I go back to digging to give my knees a break. I’m pretty sure I can hear my lower back creak as I stand. Done with the bugs, the mounting hysteria from next door and my audible groans, our dog Koko the traitor moves inside. I picture the grass clippings and mud clumps she’s tracking through the house and onto the couch. I wonder if she’s mastered the remote and found the America’s Next Top Model marathon on cable.

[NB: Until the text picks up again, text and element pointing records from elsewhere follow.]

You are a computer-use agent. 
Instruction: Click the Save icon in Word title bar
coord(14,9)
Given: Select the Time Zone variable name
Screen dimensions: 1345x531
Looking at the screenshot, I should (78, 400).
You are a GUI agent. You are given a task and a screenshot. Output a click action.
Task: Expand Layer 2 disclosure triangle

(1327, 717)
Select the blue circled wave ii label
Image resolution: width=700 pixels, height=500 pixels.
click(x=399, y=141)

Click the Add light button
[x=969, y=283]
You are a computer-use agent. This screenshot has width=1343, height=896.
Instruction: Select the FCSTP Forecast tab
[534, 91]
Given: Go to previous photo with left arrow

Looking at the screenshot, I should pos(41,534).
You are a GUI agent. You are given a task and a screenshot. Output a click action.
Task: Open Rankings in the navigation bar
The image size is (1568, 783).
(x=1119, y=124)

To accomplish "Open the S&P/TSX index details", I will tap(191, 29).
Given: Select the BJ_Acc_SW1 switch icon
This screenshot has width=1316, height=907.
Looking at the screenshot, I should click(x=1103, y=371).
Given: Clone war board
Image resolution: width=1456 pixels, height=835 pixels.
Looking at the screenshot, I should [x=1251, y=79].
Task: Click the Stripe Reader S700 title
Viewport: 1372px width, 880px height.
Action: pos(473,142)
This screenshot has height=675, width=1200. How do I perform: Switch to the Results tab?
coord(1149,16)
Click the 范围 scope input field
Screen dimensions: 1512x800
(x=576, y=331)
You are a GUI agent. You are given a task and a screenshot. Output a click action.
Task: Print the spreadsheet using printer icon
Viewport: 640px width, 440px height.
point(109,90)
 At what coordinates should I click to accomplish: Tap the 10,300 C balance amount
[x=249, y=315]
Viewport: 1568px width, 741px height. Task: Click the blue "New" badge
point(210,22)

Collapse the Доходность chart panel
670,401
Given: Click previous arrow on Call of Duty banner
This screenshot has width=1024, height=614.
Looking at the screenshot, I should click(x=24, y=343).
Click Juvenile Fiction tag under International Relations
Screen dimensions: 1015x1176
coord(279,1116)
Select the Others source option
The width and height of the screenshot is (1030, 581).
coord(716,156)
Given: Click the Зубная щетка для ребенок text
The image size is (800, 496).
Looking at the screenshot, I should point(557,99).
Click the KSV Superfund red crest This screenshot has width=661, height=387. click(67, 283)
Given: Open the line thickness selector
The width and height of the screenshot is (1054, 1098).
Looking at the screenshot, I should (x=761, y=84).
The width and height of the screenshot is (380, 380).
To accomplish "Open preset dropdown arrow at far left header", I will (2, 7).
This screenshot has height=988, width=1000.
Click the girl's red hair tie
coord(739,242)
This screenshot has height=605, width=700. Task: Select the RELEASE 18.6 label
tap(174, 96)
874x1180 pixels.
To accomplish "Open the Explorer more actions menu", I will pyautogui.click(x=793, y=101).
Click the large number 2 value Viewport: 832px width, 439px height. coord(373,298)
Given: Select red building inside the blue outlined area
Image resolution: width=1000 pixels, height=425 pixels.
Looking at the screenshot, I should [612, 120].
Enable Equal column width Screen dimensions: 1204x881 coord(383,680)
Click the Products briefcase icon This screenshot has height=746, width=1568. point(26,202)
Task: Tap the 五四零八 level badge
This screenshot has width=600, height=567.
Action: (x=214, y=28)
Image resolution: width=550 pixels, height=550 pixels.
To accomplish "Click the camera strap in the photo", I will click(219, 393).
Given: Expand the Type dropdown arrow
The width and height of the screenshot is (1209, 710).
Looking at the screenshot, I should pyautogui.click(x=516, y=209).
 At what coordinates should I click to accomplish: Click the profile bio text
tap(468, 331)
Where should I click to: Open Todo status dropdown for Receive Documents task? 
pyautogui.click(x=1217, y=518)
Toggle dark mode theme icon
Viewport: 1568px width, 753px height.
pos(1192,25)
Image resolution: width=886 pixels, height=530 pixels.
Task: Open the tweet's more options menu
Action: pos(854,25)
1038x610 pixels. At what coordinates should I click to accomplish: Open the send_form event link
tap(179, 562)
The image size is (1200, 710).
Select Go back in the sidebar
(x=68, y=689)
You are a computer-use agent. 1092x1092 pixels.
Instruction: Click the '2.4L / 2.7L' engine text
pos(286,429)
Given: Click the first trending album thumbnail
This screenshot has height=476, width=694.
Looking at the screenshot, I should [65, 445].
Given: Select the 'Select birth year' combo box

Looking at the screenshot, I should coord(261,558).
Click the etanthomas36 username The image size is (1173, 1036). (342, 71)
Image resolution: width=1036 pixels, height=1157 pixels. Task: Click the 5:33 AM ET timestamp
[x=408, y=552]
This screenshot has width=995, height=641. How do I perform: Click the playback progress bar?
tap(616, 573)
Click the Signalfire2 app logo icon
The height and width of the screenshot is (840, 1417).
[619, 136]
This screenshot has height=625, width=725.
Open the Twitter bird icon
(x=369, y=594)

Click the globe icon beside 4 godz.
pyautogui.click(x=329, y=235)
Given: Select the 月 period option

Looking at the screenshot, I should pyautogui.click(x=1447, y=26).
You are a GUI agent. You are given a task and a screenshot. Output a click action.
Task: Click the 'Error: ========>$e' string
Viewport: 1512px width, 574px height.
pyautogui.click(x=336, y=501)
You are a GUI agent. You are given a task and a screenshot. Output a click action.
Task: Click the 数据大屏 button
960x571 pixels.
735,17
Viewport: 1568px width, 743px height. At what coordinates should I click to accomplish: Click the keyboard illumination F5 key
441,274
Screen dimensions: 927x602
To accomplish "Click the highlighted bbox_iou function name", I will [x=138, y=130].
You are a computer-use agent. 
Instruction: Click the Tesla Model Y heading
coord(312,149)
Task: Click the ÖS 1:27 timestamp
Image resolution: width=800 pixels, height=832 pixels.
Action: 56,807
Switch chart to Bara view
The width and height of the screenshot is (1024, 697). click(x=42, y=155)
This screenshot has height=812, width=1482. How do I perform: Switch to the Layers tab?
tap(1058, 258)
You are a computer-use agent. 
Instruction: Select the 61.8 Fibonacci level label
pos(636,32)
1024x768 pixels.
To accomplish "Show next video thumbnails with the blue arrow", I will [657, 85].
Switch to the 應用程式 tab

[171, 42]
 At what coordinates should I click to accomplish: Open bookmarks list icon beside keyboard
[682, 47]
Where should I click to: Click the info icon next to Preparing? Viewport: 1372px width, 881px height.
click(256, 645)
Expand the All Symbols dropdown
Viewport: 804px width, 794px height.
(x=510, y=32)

Another shovelful of tops only, no bulbs. The earthworm carnage is getting critical (and no, cutting a worm in half doesn’t create two worms). My karma quotient is falling. The ranting in my head is getting shrill….or is it the child’s tantrum coming from over the fence? My back is officially in pain, I have a headache, it’s hot, I’m bleeding. I’ve now been gardening for 15 minutes and I’m completely over it. The space beyond the back door is once again officially dead to me. In a couple of years perhaps, lulled by the pretty pictures in Sunset Magazine and the delighted successes of friends, I may venture back out. But for now, I see it clearly.

If the kitchen is God’s workshop, the yard is the devil’s playground.